*PROBLEM TO WORK ON*
Write out each line of the entries below that holds the word "field".

DATA FOR ANALYSIS START

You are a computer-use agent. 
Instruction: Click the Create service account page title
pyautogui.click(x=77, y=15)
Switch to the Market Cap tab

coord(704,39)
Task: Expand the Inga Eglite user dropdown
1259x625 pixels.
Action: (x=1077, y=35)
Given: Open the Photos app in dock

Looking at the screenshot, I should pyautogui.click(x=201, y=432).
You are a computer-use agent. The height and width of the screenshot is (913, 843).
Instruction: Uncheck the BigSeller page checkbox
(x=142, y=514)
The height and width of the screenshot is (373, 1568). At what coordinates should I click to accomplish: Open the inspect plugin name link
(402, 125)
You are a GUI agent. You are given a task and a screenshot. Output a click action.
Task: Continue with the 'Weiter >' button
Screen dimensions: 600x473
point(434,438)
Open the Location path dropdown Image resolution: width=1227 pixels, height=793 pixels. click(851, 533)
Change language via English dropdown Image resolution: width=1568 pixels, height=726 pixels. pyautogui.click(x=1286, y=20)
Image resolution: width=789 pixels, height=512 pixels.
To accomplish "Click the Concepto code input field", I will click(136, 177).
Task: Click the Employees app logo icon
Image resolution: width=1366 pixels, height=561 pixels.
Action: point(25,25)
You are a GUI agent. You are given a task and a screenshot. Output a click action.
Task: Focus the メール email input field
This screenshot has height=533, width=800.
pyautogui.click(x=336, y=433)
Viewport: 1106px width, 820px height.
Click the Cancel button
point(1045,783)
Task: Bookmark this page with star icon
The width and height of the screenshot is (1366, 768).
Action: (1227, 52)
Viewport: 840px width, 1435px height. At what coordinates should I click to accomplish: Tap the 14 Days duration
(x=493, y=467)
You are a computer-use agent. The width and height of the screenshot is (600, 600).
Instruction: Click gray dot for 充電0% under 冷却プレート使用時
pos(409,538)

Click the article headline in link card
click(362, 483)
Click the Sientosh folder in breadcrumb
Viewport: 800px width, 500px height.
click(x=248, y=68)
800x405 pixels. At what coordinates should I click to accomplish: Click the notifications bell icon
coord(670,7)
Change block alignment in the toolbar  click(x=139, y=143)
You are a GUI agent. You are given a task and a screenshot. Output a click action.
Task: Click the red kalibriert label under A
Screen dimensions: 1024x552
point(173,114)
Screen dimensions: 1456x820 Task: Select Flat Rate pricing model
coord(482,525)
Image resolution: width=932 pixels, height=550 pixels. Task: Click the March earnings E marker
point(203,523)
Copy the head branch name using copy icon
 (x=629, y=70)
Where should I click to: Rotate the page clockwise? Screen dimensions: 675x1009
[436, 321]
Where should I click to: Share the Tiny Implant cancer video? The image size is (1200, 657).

DATA FOR ANALYSIS END

*ANSWER SPACE*
To accomplish "Click the Concepto code input field", I will click(136, 177).
Task: Focus the メール email input field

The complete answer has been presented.